TASK DETAILS:
Please return every line in the following data that includes the string "computer".
** INPUT FOR THIS TASK follows **
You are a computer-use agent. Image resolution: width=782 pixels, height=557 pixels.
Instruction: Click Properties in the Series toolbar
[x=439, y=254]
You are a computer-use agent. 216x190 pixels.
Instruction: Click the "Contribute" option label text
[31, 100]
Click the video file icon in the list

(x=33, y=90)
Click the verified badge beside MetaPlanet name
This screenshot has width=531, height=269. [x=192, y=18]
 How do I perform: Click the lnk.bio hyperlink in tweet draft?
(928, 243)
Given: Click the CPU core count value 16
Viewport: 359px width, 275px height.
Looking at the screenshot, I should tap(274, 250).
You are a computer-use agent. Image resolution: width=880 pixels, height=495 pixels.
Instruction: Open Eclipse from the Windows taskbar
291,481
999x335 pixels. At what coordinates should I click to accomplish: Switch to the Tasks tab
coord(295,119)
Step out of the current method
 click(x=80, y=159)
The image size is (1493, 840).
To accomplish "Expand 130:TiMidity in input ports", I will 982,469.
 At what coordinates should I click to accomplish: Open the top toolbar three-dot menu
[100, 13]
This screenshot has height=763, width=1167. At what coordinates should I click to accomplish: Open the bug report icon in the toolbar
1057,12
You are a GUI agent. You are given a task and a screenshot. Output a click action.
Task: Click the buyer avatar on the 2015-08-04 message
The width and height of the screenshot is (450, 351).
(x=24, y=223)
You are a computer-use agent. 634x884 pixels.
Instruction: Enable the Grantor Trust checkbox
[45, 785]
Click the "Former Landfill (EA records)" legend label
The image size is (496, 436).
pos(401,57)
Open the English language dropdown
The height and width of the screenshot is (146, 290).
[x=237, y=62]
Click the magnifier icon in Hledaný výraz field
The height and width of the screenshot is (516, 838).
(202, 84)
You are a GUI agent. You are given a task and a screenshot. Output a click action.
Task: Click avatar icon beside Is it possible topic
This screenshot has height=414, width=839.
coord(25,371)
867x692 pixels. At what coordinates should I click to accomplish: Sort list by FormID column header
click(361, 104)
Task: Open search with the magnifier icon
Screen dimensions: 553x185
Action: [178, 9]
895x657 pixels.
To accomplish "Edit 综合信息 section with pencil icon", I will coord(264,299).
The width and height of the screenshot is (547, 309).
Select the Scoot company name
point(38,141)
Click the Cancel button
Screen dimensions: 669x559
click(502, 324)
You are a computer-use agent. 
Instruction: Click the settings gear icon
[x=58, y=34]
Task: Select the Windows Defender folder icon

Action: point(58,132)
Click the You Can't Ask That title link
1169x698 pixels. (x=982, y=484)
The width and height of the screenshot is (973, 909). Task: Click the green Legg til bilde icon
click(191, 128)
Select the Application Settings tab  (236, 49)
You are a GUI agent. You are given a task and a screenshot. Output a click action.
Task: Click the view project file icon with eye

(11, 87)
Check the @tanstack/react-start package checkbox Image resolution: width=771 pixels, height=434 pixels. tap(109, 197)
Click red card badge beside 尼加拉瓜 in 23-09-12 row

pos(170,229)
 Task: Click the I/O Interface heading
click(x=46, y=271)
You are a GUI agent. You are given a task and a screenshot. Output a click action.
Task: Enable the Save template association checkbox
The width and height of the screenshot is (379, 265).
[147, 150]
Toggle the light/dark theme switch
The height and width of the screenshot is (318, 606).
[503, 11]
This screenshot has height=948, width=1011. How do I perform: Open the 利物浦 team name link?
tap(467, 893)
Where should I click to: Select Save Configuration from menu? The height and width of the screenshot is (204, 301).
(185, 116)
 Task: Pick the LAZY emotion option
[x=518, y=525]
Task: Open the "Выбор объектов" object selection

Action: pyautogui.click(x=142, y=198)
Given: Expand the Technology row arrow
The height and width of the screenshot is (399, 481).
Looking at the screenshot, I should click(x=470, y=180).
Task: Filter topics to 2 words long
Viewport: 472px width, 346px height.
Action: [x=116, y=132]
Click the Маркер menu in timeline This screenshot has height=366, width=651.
** End of INPUT FOR THIS TASK **
WRITTEN ANSWER:
You are a computer-use agent. Image resolution: width=782 pixels, height=557 pixels.
You are a computer-use agent. 216x190 pixels.
You are a computer-use agent. Image resolution: width=880 pixels, height=495 pixels.
You are a computer-use agent. 634x884 pixels.
You are a computer-use agent. 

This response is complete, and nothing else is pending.